Morning came with silver light spilling through the palace windows.
The princess woke before the maids arrived, still hearing a voice from the night before quiet, even, unshaken.
If the wind allows it.
She didn't know why those words clung to her, but they did.
Outside, the gardens glistened with dew. From the balcony she could see workers crossing the courtyards, preparing for the king's inspection. Among them, a figure moved differently from the rest steady, precise, almost graceful in silence.
Him.
Kaelion carried a crate of wood toward the stables. His movements were disciplined, efficient, never hurried. When he stopped for a moment to watch a bird land on the fountain's rim, she caught herself smiling.
No one else noticed him; that made her want to.
By mid-day she left the lessons she was meant to attend.

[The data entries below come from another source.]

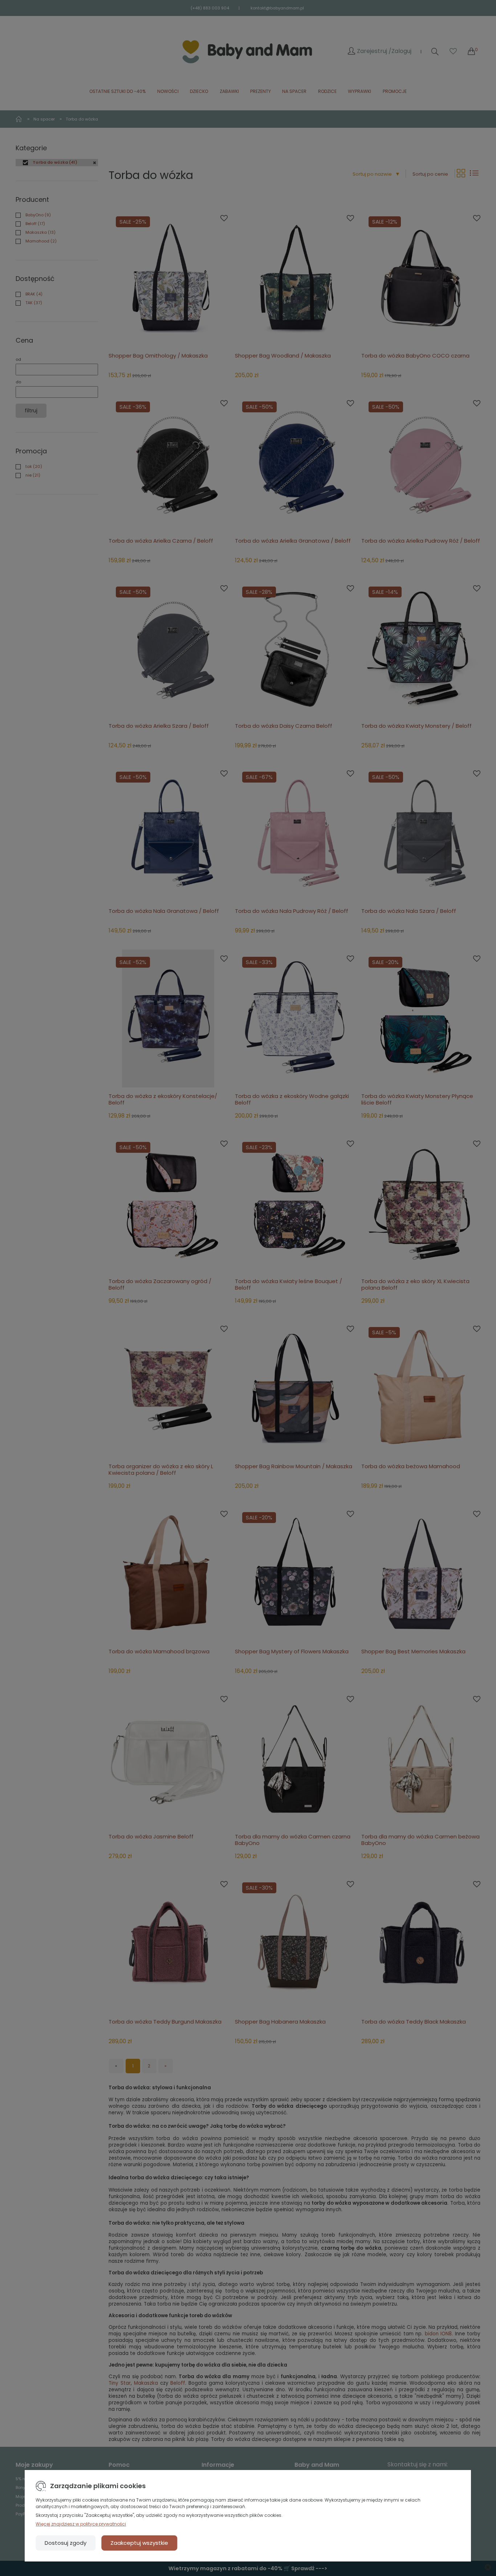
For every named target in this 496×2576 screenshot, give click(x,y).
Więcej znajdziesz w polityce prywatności (81, 2524)
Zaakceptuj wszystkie (139, 2543)
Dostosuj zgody (65, 2543)
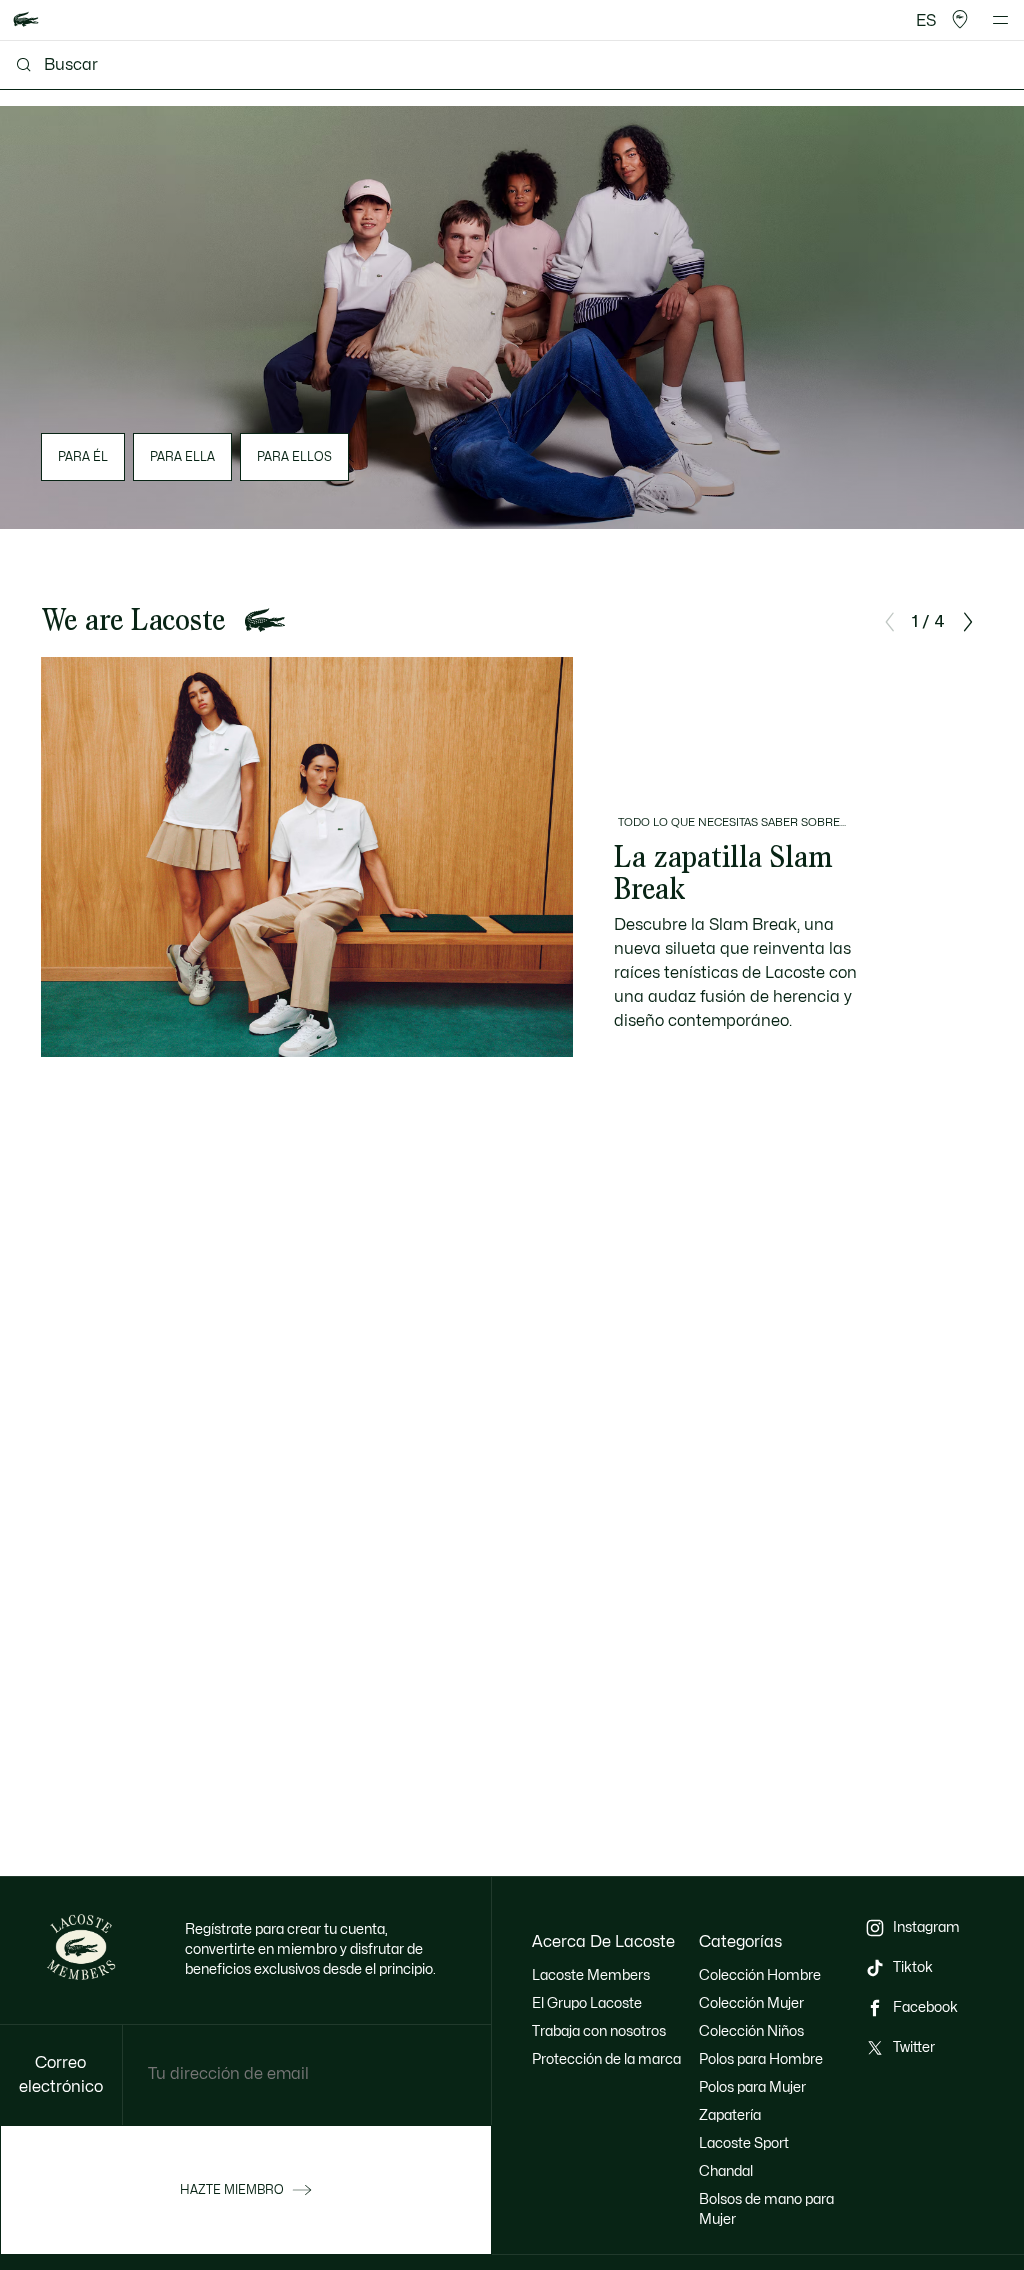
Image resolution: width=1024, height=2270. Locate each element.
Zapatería (730, 2115)
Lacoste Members (591, 1975)
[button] (960, 20)
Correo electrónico (61, 2075)
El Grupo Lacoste (587, 2003)
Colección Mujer (751, 2003)
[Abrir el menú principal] (1000, 20)
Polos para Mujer (752, 2087)
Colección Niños (751, 2031)
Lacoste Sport (744, 2143)
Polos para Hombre (761, 2059)
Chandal (726, 2171)
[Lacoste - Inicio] (26, 20)
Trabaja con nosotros (599, 2031)
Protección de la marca (606, 2059)
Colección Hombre (760, 1975)
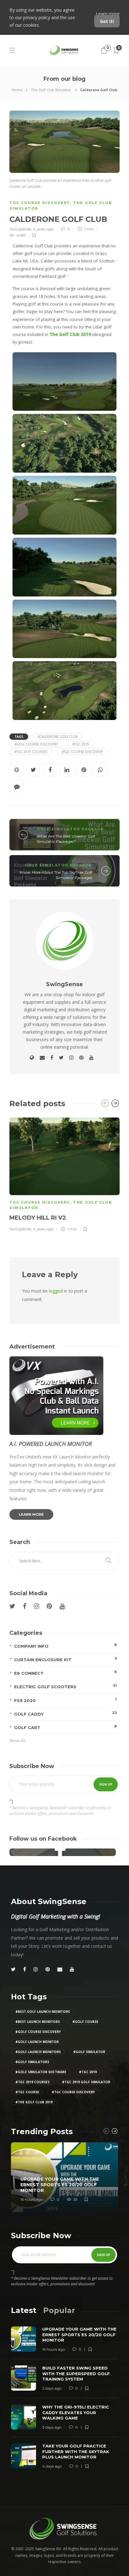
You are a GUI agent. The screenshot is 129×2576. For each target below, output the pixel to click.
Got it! (107, 21)
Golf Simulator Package (70, 829)
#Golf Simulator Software (40, 2072)
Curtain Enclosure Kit (65, 1659)
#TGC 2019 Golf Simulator (86, 2082)
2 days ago (51, 2388)
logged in (58, 1291)
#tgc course (27, 2092)
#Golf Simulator (89, 2052)
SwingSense (20, 229)
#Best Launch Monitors (37, 2021)
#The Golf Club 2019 (34, 2102)
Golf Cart (65, 1727)
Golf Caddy (65, 1713)
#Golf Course (85, 2021)
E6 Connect (65, 1673)
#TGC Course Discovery (82, 752)
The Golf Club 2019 (70, 334)
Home (17, 89)
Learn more (108, 14)
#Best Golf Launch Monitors (42, 2011)
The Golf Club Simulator (51, 89)
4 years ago (43, 229)
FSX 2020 (65, 1700)
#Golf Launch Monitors (38, 2052)
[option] (64, 1173)
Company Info (65, 1646)
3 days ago (51, 2427)
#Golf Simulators (32, 2062)
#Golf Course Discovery (36, 744)
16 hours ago (31, 2199)
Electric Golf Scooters (65, 1686)
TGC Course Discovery (39, 202)
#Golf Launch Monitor (37, 2042)
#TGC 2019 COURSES (30, 752)
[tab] (23, 2310)
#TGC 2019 (80, 744)
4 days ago (52, 2466)
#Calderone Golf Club (57, 736)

The guards at the lower halls knew her well enough to pretend not to see when she slipped through the side door toward the gardens. The air smelled of cedar and roses, and somewhere nearby a hammer struck rhythmically against stone.
Kaelion stood near the fountain again, repairing the edge of the marble. His sleeves were rolled to the elbows, his forearms streaked with pale dust.
He didn't turn when she approached; he already knew she was there.
"You're working," she said.
"I am," he answered, still focused on the stone.
"You speak as if words are measured," she murmured.
"They should be." He set the chisel down, finally facing her. "Too many spoken, too few meant."
She looked at him for a long time. "You talk like someone older than he looks."
"Maybe I am."
For a heartbeat neither moved. The breeze played with the ends of her hair; sunlight broke across his face. There was nothing romantic in their posture, yet the air between them felt charged, alive, as if something ancient was quietly awakening.
A servant's shout broke the stillness. Kaelion straightened, expression unreadable.
"You should go," he said. "They'll notice you're gone."
She hesitated. "Will you be here tomorrow?"
His eyes met hers cool, steady.
"If the stone still needs fixing," he said, and turned back to his work.
That night she wrote his name on a scrap of parchment only to burn it before anyone could see.
He, in another corner of the palace, cleaned his hands and stared at the tiny cut across his palm where the chisel had slipped. For the first time, the sting reminded him of something worth feeling.